By Emma Friend, Editor in Chief
Over the course of the last two years, starting in April 2021, Taylor Swift has been rerecording her old music. These rerecordings have been dubbed “Taylor’s Version” as a way to indicate that she now owns the rights to her songs, not her old record label (for more on this, click here). Even without the rerecordings, Taylor has a huge discography, but these rerecordings have given her an opportunity not only to own her own music, but to release never before seen songs written at the time of the original album (“From the Vault”). The vault tracks are easily one of the biggest things fans look forward to. We now have “Taylor’s Version” of Fearless, Red, Speak Now and most recently, 1989.
On Thursday, 1989 (Taylor’s Version) was released and it blew us all away. The original tracks on the album are home to stronger and more mature vocals and elevated production quality to boot. To unexperienced listeners, these songs may sound the same as the originals. To fans, the songs may seem a little different – a tweak in production or change in tempo – but there is the added bonus of Taylor owning these songs that makes them. As I mentioned before, the vault tracks are the biggest change from the original album. 1989 (TV) has five vault tracks: “Slut!”, Say Don’t Go, Now That We Don’t Talk, Suburban Legends and Is It Over Now?.
Right off the bat, “Slut!” sounds a lot different than I expected. I thought this track was going to be upbeat and kind of a rage track, instead, it is slow and has some pretty heartbreaking lyrics: “But if I’m all dressed up; they might as well be lookin’ at us; and if they call me a slut!; you know it might be worth it for once.” Overall, this song seems to be about a very high-profile relationship she was in at the time (re: Harry Styles) and the backlash she got in the media.
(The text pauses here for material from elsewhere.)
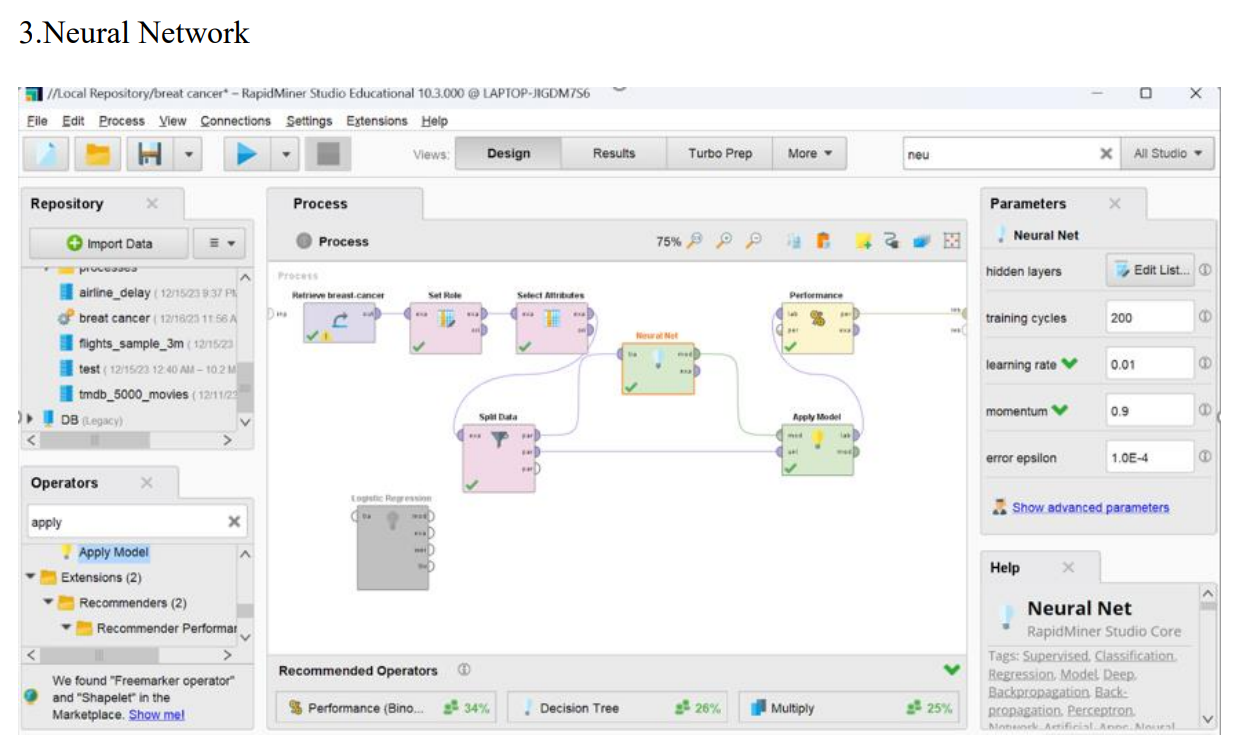Collapse the Recommended Operators panel with green chevron
1238x750 pixels.
951,670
Say Don’t Go features a lower register of Taylor’s voice with a rather catchy beat. The song itself sounds upbeat and fun, but once you listen to the lyrics you realize how depressing it actually is (this kind of production-lyrical opposite seems to be a specialty of Taylor’s). She’s writing about a relationship in which she would “stay forever if you say, ‘don’t go’”. Although it’s the title line, it is on the lower end of the devastating lyric scale. Some of the most devastating lyrics have to be: “I’m yours but you’re not mine” and “I said ‘I love you’, you said nothing back”. While I feel sorry for Taylor and whatever she went through that caused her to write these lyrics, I am thankful for yet another song that is Relatable AF.
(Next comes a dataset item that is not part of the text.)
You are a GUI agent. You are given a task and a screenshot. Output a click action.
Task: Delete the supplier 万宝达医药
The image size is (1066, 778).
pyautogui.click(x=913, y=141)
If we are talking about catchy, we must touch on Now That We Don’t Talk. This song has been stuck in my head since the minute I heard it! Officially Taylor’s shortest song, Now That We Don’t Talk packs enough of a punch that I would almost fear a longer version. It was hard to pull out specific lyrics that emphasized this, as it’s the entire song as one that hits, but this lyric encapsulates the feeling the best: “I cannot be your friend, so I pay the price of what I lost… and what it cost.”
“You kiss me in a way that’s gonna screw me up forever” is part of the chorus of Suburban Legends, the 4th vault track. The song talks about a relationship and what they should’ve been, with various interludes of what they actually were, and the two didn’t line up. My favorite line in this song is “I broke my own heart ‘cause you were too polite to do it”; sometimes I feel like Taylor has a direct line to my life and writes about it because damn girl, you hit it on the nail!
Is It Over Now? was a song that I thought was going to be slow and sad. Again, I was wrong. This song had my jaw on the floor the entire 3 minutes 49 seconds. In the beginning, this song simply seems to be about a relationship that fizzled out with no clear ending. She’s asking if it was over when he cheated or when she cheated. It’s the second part of the song that really gets the jaw dropping. Taylor talks about losing control, with red blood on white snow and THEN she says something about a blue dress on a boat. When Taylor and Harry were dating, they got in a very serious snowmobile accident (losing control, blood on the snow) and there is a paparazzi photo of Taylor sitting alone on a yacht in a blue dress with Harry nowhere to be seen. She then goes on to sing:
“If she’s got blue eyes, I will surmise that you’ll probably date her,
You dream of my mouth before it called you a lying traitor,
You search in every model’s bed for something greater, baby…”
Harry Styles dated a few girls after he and Taylor split that looked alarmingly like her (the first line) and he also enjoyed the company of a few models (the third line). The strong emotions present in this song make it clear it was written back in 2014 and it is evident in past years that she and Harry have made amends, with Taylor being one of the only people to give him a standing ovation for winning album of the year for his third album, Harry’s House.
1989 (TV) makes it clear that whether she is making new music or old music, Taylor Swift has talent, passion and an attention to detail that makes her so beloved by her fans.